Activity list ->
• A. In the passage on cervical cancer datasets, which platform did the GSE9750 dataset use?
• B. From the passage on cervical cancer datasets, copy the text word for word, beginning at the words "We collected microarray" and stopping after "normal cervical samples.".

Reading passage ->
★ ★ ★ ★ ★ ★ ★
We used both original data and meta-data to reach the goal of this study as described below.

We collected microarray profiles for cervical cancer (CC) disease from the National Center for Biotechnology Information (NCBI) Gene Expression Omnibus (GEO) website (http://www.ncbi.nlm.nih.gov/geo/, (accessed on 10 March 2022)). CC patients microarray datasets of GSE6791 [63] , GSE27678 [64] , and GSE63514 [65] were all based upon the GPL570 Platforms ((HG-U133_Plus_2) Affymetrix Human Genome U133 Plus 2.0 Array), which included 20 CC tissues and 8 normal cervical tissues, 28 CC tissues and 3 normal cervical tissues, and 28 CC tissues and 24 normal cervical tissues, respectively. The GSE9750 [66] dataset used the GPL96 Affymetrix Human Genome U133A Array platform and included 33 CC tissue samples that were primarily marked by HPV16 or HPV18 and 21 normal cervical samples.
★ ★ ★ ★ ★ ★ ★
Data shown ->
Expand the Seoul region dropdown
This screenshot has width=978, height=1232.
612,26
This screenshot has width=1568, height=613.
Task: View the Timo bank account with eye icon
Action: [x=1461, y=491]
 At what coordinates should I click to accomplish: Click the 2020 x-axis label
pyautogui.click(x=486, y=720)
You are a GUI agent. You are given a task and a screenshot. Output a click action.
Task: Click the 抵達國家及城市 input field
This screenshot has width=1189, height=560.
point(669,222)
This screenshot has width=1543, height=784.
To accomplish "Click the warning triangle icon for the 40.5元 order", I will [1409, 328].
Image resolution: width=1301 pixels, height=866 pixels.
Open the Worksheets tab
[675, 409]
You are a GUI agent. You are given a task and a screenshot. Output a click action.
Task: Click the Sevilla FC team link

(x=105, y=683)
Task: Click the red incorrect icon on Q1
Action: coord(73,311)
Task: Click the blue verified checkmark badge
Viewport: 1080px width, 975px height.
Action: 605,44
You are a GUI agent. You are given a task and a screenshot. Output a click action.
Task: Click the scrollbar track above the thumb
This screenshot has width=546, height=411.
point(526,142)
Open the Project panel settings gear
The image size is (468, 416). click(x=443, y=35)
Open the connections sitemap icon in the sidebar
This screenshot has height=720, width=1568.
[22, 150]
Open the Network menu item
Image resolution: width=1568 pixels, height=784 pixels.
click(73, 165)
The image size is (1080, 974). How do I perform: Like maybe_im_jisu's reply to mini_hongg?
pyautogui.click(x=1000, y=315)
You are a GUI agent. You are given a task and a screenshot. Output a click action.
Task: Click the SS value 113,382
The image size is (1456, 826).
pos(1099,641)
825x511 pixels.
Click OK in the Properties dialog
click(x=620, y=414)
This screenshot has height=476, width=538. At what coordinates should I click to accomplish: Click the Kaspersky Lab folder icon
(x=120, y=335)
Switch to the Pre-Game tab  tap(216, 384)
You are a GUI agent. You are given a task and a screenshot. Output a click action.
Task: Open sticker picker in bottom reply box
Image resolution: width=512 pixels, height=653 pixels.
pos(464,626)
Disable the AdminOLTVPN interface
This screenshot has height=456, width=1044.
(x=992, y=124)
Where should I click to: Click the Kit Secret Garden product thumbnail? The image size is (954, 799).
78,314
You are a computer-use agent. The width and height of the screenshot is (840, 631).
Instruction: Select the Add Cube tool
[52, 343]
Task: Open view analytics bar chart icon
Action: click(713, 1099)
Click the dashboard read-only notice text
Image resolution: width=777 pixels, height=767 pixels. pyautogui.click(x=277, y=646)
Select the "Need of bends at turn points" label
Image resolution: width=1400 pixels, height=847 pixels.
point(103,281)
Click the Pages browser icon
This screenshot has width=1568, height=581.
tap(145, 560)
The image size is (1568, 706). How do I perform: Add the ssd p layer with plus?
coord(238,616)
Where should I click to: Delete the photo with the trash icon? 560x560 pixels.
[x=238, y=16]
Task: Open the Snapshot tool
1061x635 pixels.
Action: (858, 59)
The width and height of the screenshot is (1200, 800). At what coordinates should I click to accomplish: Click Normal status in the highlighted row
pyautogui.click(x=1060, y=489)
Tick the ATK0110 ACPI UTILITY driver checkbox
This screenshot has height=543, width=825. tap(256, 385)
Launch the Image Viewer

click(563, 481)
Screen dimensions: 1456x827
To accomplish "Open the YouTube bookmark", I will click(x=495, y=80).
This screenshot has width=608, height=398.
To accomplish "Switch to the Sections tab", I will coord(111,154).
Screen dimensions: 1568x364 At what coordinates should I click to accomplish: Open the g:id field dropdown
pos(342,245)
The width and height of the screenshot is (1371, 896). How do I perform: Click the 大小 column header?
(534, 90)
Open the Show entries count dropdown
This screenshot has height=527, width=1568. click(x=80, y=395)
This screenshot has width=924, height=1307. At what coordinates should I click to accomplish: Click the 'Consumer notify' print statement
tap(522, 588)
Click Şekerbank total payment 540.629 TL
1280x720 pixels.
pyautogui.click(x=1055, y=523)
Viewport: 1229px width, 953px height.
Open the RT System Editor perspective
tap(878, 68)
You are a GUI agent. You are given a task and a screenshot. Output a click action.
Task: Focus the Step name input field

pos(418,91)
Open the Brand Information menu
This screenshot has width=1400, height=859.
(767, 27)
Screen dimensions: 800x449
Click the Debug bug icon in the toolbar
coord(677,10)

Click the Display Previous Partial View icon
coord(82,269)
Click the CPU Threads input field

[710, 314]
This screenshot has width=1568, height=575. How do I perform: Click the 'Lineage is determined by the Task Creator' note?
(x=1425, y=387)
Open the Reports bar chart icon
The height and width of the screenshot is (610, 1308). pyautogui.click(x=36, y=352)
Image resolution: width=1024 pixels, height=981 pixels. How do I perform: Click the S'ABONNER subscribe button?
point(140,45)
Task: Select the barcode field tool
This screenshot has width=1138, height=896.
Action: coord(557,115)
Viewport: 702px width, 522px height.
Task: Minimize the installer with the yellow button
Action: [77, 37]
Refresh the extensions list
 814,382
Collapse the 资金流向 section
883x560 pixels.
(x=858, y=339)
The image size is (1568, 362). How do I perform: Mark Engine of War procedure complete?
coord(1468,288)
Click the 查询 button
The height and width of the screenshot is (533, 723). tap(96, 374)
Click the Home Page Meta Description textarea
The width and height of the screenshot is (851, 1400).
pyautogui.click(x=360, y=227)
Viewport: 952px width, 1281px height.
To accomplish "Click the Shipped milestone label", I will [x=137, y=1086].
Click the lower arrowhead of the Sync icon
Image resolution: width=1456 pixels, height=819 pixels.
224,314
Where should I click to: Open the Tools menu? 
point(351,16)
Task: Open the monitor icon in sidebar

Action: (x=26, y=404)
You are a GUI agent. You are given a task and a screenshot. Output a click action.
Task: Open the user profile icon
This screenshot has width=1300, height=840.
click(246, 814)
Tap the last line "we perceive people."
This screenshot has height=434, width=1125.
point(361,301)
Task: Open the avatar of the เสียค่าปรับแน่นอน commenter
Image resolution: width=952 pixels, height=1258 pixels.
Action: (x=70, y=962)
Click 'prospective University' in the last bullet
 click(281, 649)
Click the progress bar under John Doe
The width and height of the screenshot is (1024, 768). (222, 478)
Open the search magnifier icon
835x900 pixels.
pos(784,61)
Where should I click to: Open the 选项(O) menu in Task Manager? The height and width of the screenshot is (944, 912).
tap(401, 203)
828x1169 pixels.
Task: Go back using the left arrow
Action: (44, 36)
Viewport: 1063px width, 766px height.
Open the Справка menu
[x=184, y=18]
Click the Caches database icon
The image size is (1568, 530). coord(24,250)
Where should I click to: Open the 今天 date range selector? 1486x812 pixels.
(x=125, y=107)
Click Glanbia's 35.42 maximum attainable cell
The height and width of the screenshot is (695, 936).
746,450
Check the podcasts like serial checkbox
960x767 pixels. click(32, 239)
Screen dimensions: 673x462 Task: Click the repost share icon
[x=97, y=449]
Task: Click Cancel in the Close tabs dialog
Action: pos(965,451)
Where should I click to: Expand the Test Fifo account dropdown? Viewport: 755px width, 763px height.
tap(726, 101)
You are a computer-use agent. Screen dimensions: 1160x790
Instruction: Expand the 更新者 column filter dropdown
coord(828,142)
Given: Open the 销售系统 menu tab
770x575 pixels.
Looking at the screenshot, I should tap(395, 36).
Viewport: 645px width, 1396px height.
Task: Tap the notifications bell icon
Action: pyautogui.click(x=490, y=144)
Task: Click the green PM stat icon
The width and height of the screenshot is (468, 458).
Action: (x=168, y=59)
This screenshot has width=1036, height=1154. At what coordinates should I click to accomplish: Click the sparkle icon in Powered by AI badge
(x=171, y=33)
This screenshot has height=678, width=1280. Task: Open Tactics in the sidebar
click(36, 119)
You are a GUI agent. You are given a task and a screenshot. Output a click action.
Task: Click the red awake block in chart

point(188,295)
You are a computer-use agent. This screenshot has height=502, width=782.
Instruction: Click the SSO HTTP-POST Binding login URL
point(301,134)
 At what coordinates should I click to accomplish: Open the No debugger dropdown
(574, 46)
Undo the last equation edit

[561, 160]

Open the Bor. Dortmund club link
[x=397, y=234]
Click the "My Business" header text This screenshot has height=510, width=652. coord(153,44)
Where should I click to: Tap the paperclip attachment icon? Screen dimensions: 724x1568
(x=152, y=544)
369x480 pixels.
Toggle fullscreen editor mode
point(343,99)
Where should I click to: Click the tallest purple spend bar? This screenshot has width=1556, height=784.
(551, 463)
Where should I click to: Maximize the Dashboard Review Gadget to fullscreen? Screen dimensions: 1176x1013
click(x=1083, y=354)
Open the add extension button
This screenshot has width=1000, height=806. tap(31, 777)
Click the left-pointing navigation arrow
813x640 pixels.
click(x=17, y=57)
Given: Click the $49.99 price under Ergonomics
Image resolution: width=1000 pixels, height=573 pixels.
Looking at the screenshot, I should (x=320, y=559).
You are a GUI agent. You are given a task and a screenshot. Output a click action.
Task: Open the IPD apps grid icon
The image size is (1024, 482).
★ ★ ★ ★ ★ ★ ★
Numbered answers ->
• A. The GPL96 Affymetrix Human Genome U133A Array platform.

• B.
We collected microarray profiles for cervical cancer (CC) disease from the National Center for Biotechnology Information (NCBI) Gene Expression Omnibus (GEO) website (http://www.ncbi.nlm.nih.gov/geo/, (accessed on 10 March 2022)). CC patients microarray datasets of GSE6791 [63] , GSE27678 [64] , and GSE63514 [65] were all based upon the GPL570 Platforms ((HG-U133_Plus_2) Affymetrix Human Genome U133 Plus 2.0 Array), which included 20 CC tissues and 8 normal cervical tissues, 28 CC tissues and 3 normal cervical tissues, and 28 CC tissues and 24 normal cervical tissues, respectively. The GSE9750 [66] dataset used the GPL96 Affymetrix Human Genome U133A Array platform and included 33 CC tissue samples that were primarily marked by HPV16 or HPV18 and 21 normal cervical samples.